## begin Page excerpt

# one inch of snow and a four foot drift



## m2low (Sep 8, 2008)

yah, we had a measurable one inch of snow, and live on the edge of town - combined with the blowing and drifting and me having to push out the snow about 4 times on sunday it turned into this - thats a four foot fence to the right of the drift that my daughter is standing on - truck sure got its first true workout!


----------



## sjosephlawncare (Jan 17, 2008)

got any pics of that truck, I like that style gm


----------



## mcwlandscaping (Sep 8, 2005)

That blade looks like it sits really far out in front of the truck....or is it just me? 

I agree though with above poster...more pics of truck =]


----------



## Gix1k4 (Mar 13, 2008)

It does look kinda far out, I bet it's great for stacking. +2 for more truck pics.

That looks like the SD I remember. I have relatives in Rapid.


----------



## m2low (Sep 8, 2008)

it is actually a suburban 1990 - the blade may be a bit far out, but its an older meyer blade and frame with a newer classic style truck mount which probably sits a bit farther forward than the original under the truck mount that came with the blade... I dont have any pics of the whole truck handy, but have some listed in my profile, I will get them posted in this thread - it is GREAT for stacking, to get that pile that the kid is standing on with that blade seemed odd to me, and my dad who has had plows before and done lots of plowing said it does make nice tall piles... but I am at the limit of the blade already this year for stacking there on my drive. have to make piles up closer to the house as more snow comes...


----------



## cattrader (Dec 18, 2005)

*your old lady*



sjosephlawncare;687217 said:


> got any pics of that truck, I like that style gm


how bout some pics of your old lady. i like that style of woman


----------



## J&R Landscaping (Dec 25, 2005)

Nice picture!

## end Page excerpt

→ Task set:
1. Decide whether each of the statements (a), (b) and (c) agrees with the snow drift thread, answering yes or no and quoting the words from the thread that settle it. (a) The snowfall measured one inch. (b) The plow is mounted on a 1990 Suburban. (c) The blade is still attached with the original mount it came with.
2. Write the next post of the snow drift thread, following on from its last reply.

## begin Material

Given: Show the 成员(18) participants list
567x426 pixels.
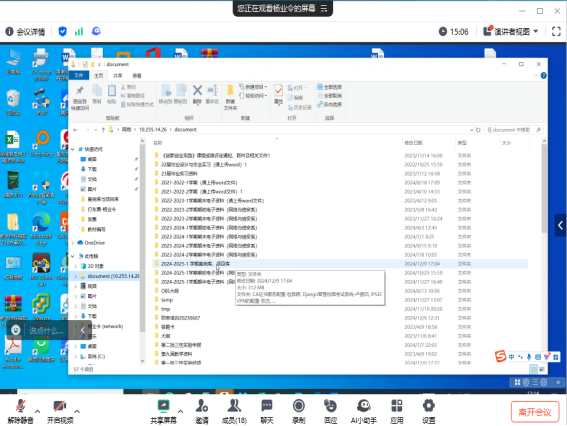Looking at the screenshot, I should click(234, 412).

## end Material

→ Task-by-task answers:
1.
(a) Yes: "we had a measurable one inch of snow"
(b) Yes: "it is actually a suburban 1990"
(c) No: "an older meyer blade and frame with a newer classic style truck mount which probably sits a bit farther forward than the original under the truck mount that came with the blade"

2.
----------



## murphyslaw (Oct 2, 2005)

you need to learn how to "ramp" I have a large lot that only gives me a small area to push to and they wont pay to haul it off. I build piles like an excavator would, driving on the piles as they grow. once I have a nice ramp going I will come out and put about 2000gals of water on the ramp to rock it up so I don't trench into it while pushing snow up the hill.


----------



## alaska blue ox (Dec 27, 2008)

murphyslaw;689096 said:


> you need to learn how to "ramp" I have a large lot that only gives me a small area to push to and they wont pay to haul it off. I build piles like an excavator would, driving on the piles as they grow. once I have a nice ramp going I will come out and put about 2000gals of water on the ramp to rock it up so I don't trench into it while pushing snow up the hill.


I do the same thing without the water, I just drive up the side of my stack! pick the blade up a little and hammer down. I built @12-14' high stacks today in fairly lightweight snow, wish I had pictures.


----------



## murphyslaw (Oct 2, 2005)

I haven't had the snow to get the the second floor yet. still working on the base. I use the water to make it a large ice cube so the snow packed down and gets nice and hard to drive on.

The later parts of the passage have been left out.